One of the most respected journalists to cover the conflict in the former Yugoslavia has been killed while on assignment in the war-torn west African nation of Sierra Leone. RFE/RL correspondent Askold Krushelnycky reports on the life and death of Kurt Schork, a colleague whom he knew personally.
Prague, 26 May 2000 (RFE/RL) -- Kurt Schork, a U.S. reporter for the Reuters news agency whose extensive reporting of the wars in Bosnia-Herzegovina and Kosovo set a high journalistic standard, was killed on Wednesday while reporting the conflict in Sierra Leone. His death was announced yesterday.
Sierra Leone rebels ambushed a convoy in which Schork was travelling, killing him and Miguel Gil Moreno de Mora, a Spanish photographer working for the Associated Press news agency. Four government soldiers also died and two other journalists were wounded in the ambush.
It was no surprise to find out Schork was in Sierra Leone -- and out on the front lines of the murderous fighting there. That was his style during the conflict in Bosnia, where he built a worldwide reputation for accurate, honest, often news-breaking reporting under the most difficult circumstances.

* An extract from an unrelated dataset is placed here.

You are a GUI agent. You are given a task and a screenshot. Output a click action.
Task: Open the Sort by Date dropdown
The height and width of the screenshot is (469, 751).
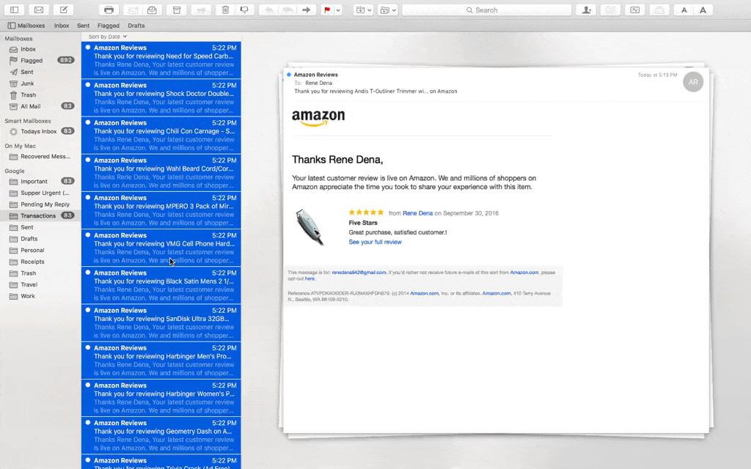point(107,37)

Schork stayed in Sarajevo throughout most of the Bosnian capital's siege by surrounding Serbian forces. He ignored offers from Reuters to take less arduous assignments elsewhere, and his imaginative and often courageous reporting contributed greatly to keeping Bosnia in the forefront of the news and at the top of world leaders' agendas.
Even during some of the worst shelling of the city, Schork would venture out of the comparative safety of his office to drive on Sarajevo's main street to search out what was going on. The street was nicknamed "Sniper Alley" because it was in easy shooting range of Serbian gunmen.
Everyone living in Sarajevo during the siege knew who Schork was and what he looked like. To many, his presence in the city was a source of reassurance.
Schork was friendly and generous, with a strong sense of humor. He was always ready to help other journalists with his impressive store of knowledge and in equally invaluable but more practical ways. Journalists without their own vehicles could always count on a lift from Schork, and in a Sarajevo cut off from land-line communications Reuters' satellite phone was the way many reporters sent in their stories.
Schork did get involved emotionally in the story in Bosnia, Albania and elsewhere. He could not help being affected by the horrors he saw and wrote about. Sometimes, those emotions crept into his writing but they never distorted his accuracy. One of his most famous dispatches was about a young Bosnian couple -- a Serb man and a Muslim woman -- shot on a bridge as they tried to escape Sarajevo.
Tributes have poured in for Schork from figures as varied as UN Secretary-General Kofi Annan, the senior U.S. diplomat involved in Balkan affairs, Richard Holbrooke, and the former commander of the Kosova Liberation Army, Hashim Thaci.
But the people who knew Schork best were fellow journalists who respected the way he worked and were grateful for his companionship. David Brauchli is a former AP photographer who became friends with Schork in Bosnia six years ago. During the 1994 to 1996 war in Chechnya, both often worked together. Brauchli recalls:
"He was always a pleasure to work around. He didn't have any problem giving information if you weren't in direct competition. Photographers -- he would give us information all the time. And to work with him in the field was great because he was watching your back and you were watching his back."
Brauchli said that the thing that distinguished Schork from many other reporters was that he really cared about the people he was writing about.
Schork also covered fighting in Albania, Asia and Africa, but he insisted on being involved in Reuters' coverage of Kosovo when the area lurched towards conflict last year. His graphic reporting of the brutalities perpetrated by the Serbian regime helped to prod the international community toward action it was not initially eager to take.
Schork was born in Washington, D.C., 53 years ago, but only began his journalistic career in 1990, when he covered the Gulf War. His previous occupations had included chief of staff with the New York City transport authority and real-estate agent. But in 10 years of reporting, he achieved what most journalists aspire to but few manage to bring about: He made a difference.